As for my dustcover problem. That has been fixed by sealing off the space under the turntable with a skirt. I can now bury the volume with the dustciver down and it will not feed back. I put a picture of the solution up on my system page. The final solution is a new plinth which I will get around to when I find that special plank.

Mike, You sure get up early in the morning.  More important or at least as important in conceiving a supplementary woofer or subwoofer is the cabinet design. The choice of cabinet type would affect the choice of woofer, I would think.  So what are you going to build, acoustic suspension, bass reflex or other ported design, open baffle, or what?  (I can't be sure from your photos what type of cabinet you are presently using, either, and I don't see 4 woofers.  Where are the other 3?) For me, I don't care much about frequencies below 30Hz.  I much prefer a "fast" woofer that can mate well with an ESL around the crossover point.  A seamless blend is hard to come by, even if using an 80db/octave slope, or especially so if using such a very steep slope.  I have no dog in this fight; I'm just curious to learn.
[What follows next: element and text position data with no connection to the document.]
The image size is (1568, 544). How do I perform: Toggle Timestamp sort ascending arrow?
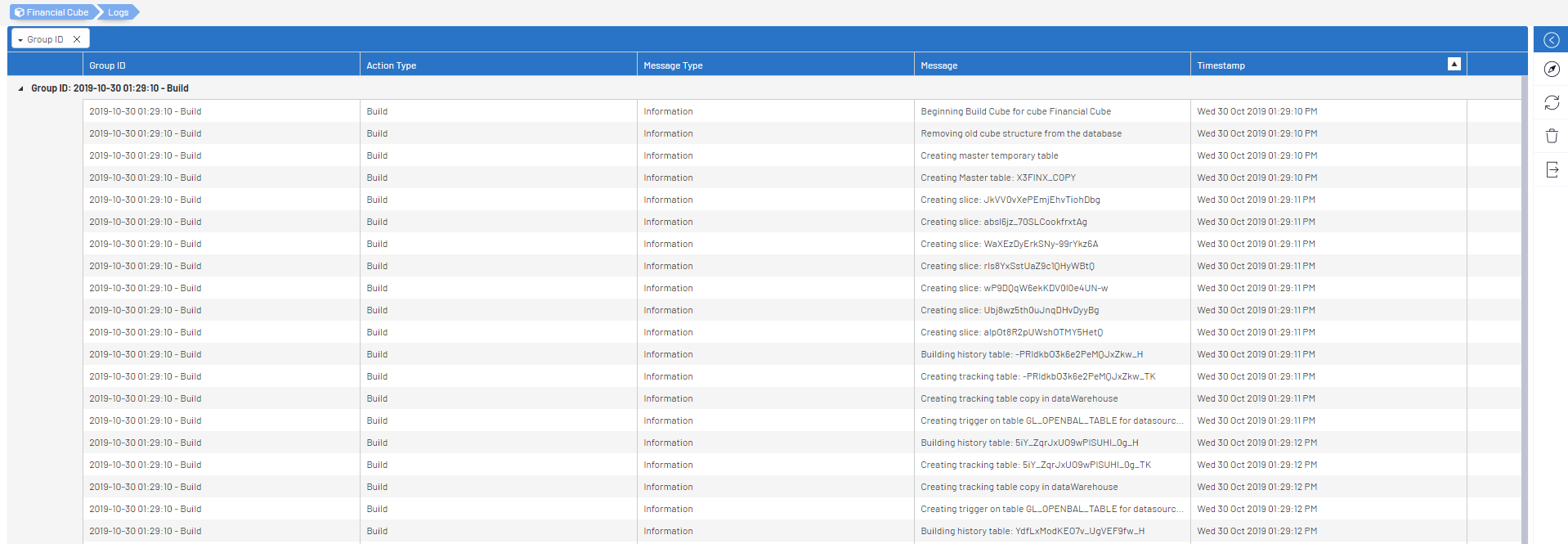[1454, 65]
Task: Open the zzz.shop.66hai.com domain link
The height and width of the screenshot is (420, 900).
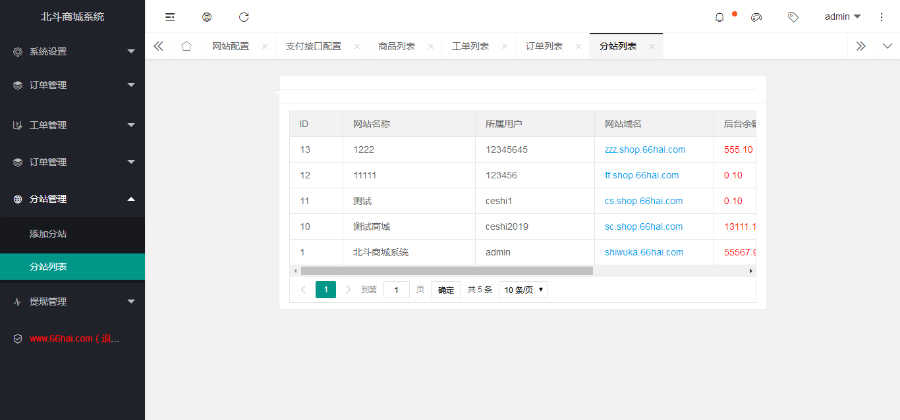Action: click(x=644, y=149)
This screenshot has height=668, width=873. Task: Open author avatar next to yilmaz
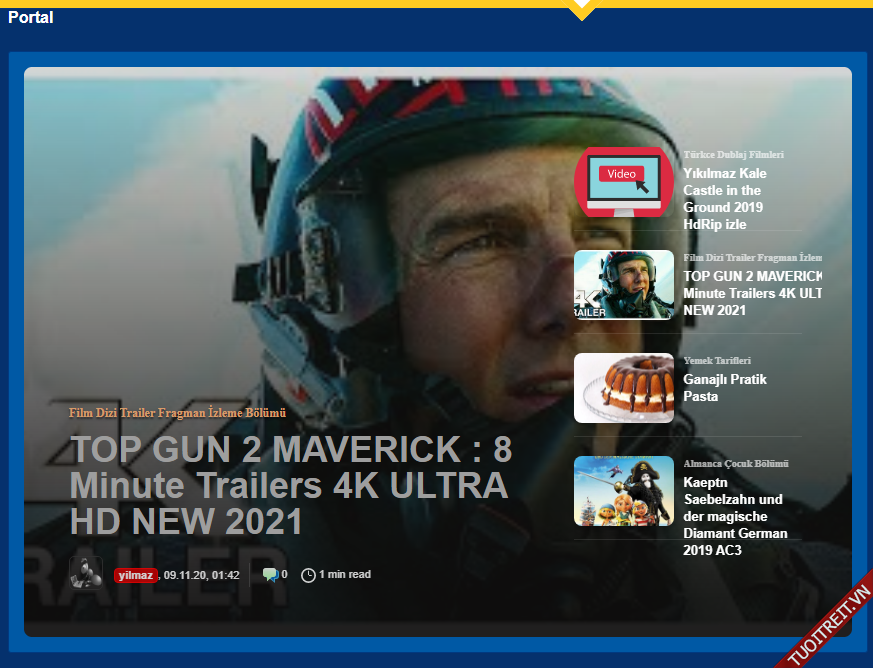coord(86,573)
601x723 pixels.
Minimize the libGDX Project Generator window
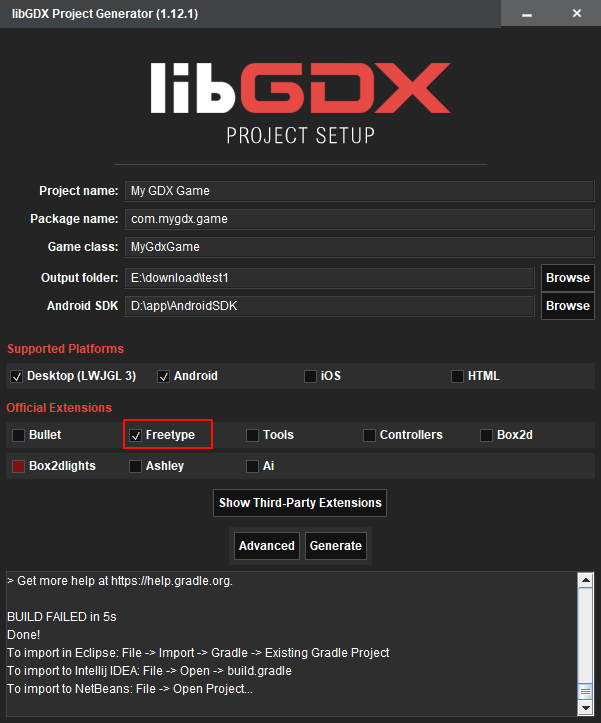click(x=530, y=13)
I long ago decided on a fast, smallish woofer in a Transmission Line enclosure as my ideal for mating with a full-range ESL or an ESL that needs help at low frequencies.  If I wanted more oomph (as in SPLs) I would use two or more of such agile woofers per channel.

 

By the way, I agree with you, everything can be measured.  But sadly, once you've done that and technically perfected the frequency response in room, I have yet to hear a system that was obviously benefited by such contouring. (On the other hand, in the past several years, I have not auditioned that many systems other than my own.)